Antinuclear scare campaign begins as Peter Dutton implores for ‘adult conversation’
Blinky the three-eyed fish, hazmat suits and radioactive waste have featured in a scare campaign pushing back against the Coalition’s nuclear proposal.
Political battlelines are being drawn over the Coalition’s new nuclear power push, with Australians receiving the first taste of an expected scare campaign in opposition to the controversial proposal in the run-up to the next election.
Without revealing the multibillion-dollar price tag of its policy, the Coalition on Wednesday unveiled plans to build seven nuclear power plants on the sites of former coal-fired power plants by 2050, with the first reactor slated to be operational in just more than a decade should the party win power, a timeline that energy experts have criticised as unrealistic.

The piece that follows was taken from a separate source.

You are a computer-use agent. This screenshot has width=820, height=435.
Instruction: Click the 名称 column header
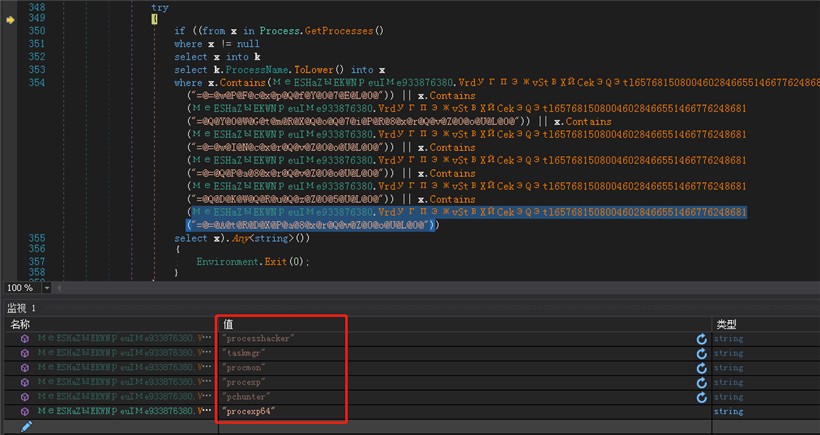click(x=21, y=324)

In response, Labor politicians and the union movement launched a wave of attack ads against the Coalition’s policy, predominantly highlighting the safety risks posed by nuclear energy.

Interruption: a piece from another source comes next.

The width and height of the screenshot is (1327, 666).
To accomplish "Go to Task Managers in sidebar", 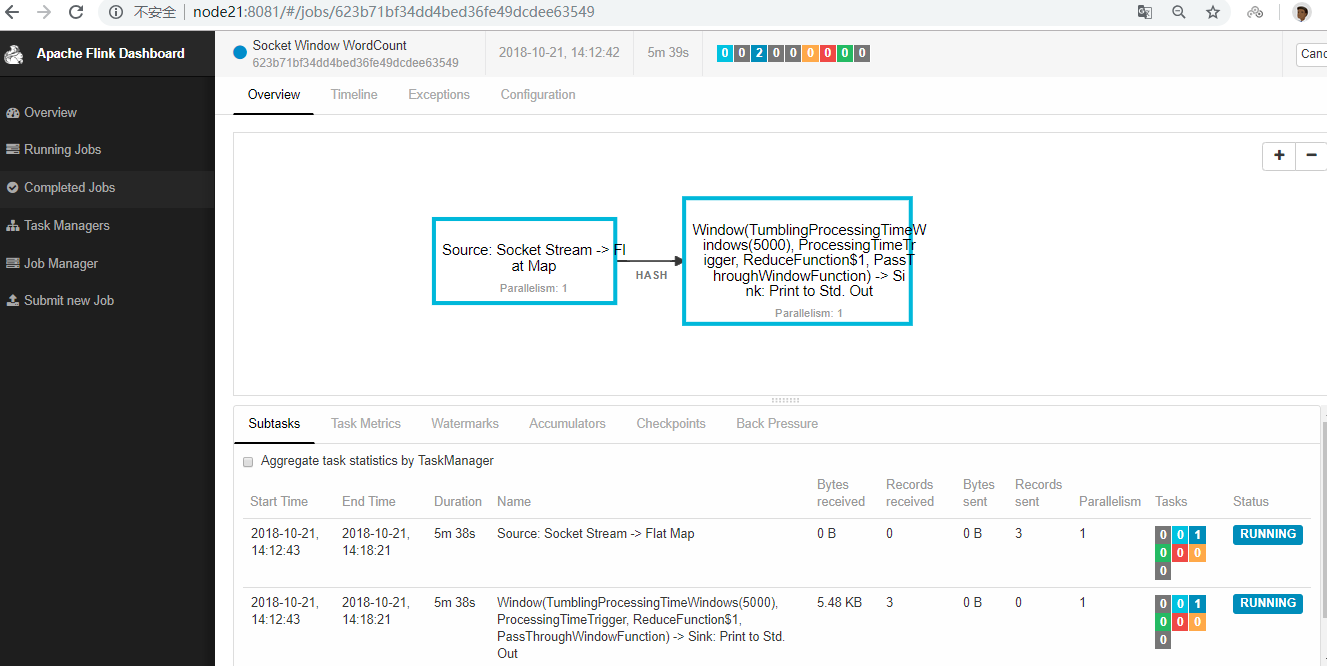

Channelling the imagery of the Springfield Nuclear Power Plant from American cartoon sitcom The Simpsons, Labor assistant minister Andrew Leigh shared a manipulated depiction of a three-eyed Blinky Bill standing in front of a nuclear reactor.
The ACTU took a similar line of attack, providing free stickers to members featuring The Simpsons character Blinky, the three-eyed fish, and emblazoned with the tag “Danger Dutton” alongside radioactive symbols.
Also using The Simpsons references was Victorian Premier Jacinta Allan, sharing a doctored image of radiation-affected animals in the state’s Gippsland region, a proposed site for nuclear reactors under the Coalition’s proposal.
Speaking on Thursday morning, Anthony Albanese also rubbished the Coalition’s nuclear power plan, describing it as a “fantasy”.
“Instead of Snow White and the Seven Dwarfs, this is ‘Peter Dutton and the seven nuclear reactors’,” the Prime Minister told ABC Radio.
“This is just absurd to have a big build-up for an announcement and then say, ‘Oh well, we’ll give you the details (later)’.”
Mr Albanese’s comparison was circulated in picture form online by Labor backbencher Peter Khalil.
In a darker representation, the Australian Manufacturing Workers’ Union shared pictures of individuals clothed in hazmat suits surrounded by nuclear waste.
The 1986 explosion at a reactor at Chernobyl in Ukraine and the 2011 meltdown of the Fukushima power plant in Japan have heightened community concerns about the safety of nuclear power, even as the track record of such technology shows it poses minimal danger to civilians.
Responding to Labor’s attacks, Opposition Leader Peter Dutton called for a more nuanced debate into the merits of his proposed nuclear rollout.
“From the Labor Party we get them posting cartoon figures and the rest of the nonsense, so hopefully we can have an adult conversation because I honestly believe it’s in our country’s best interest,” Mr Dutton told Nine Radio.
“We have the ability to set ourselves up economically for generations to come,”
A recent report from Australia’s peak scientific body CSIRO estimated that building a large-scale nuclear power plant in Australia would cost about $8.5bn and take at least 15 years to deliver, longer than the Coalition’s 10-year timeline.
Aside from the exorbitant cost and significant rollout timeline, the Coalition faces significant hurdles in rolling out nuclear reactors, testing the policy’s viability.
Indeed, the proposal will face hostility in the Senate, where majority support would be required to overturn Australia’s moratorium on nuclear banking and development.
Mr Dutton also faces resistance from state governments to his plan, with premiers in NSW, Victoria, Queensland, South Australia and Western Australia all rejecting the construction of a nuclear power plant in their own state.
Securing support from communities that are anticipated to host a nuclear reactor also faces risks as does purchasing the sites from their current owners who were not consulted over the policy.
The Coalition’s proposal would still require an aggressive rollout of renewables. Indeed, the combined generation of the proposed sites would likely be no greater than 10 gigawatts, a small proportion of total electricity supply needed by 2050.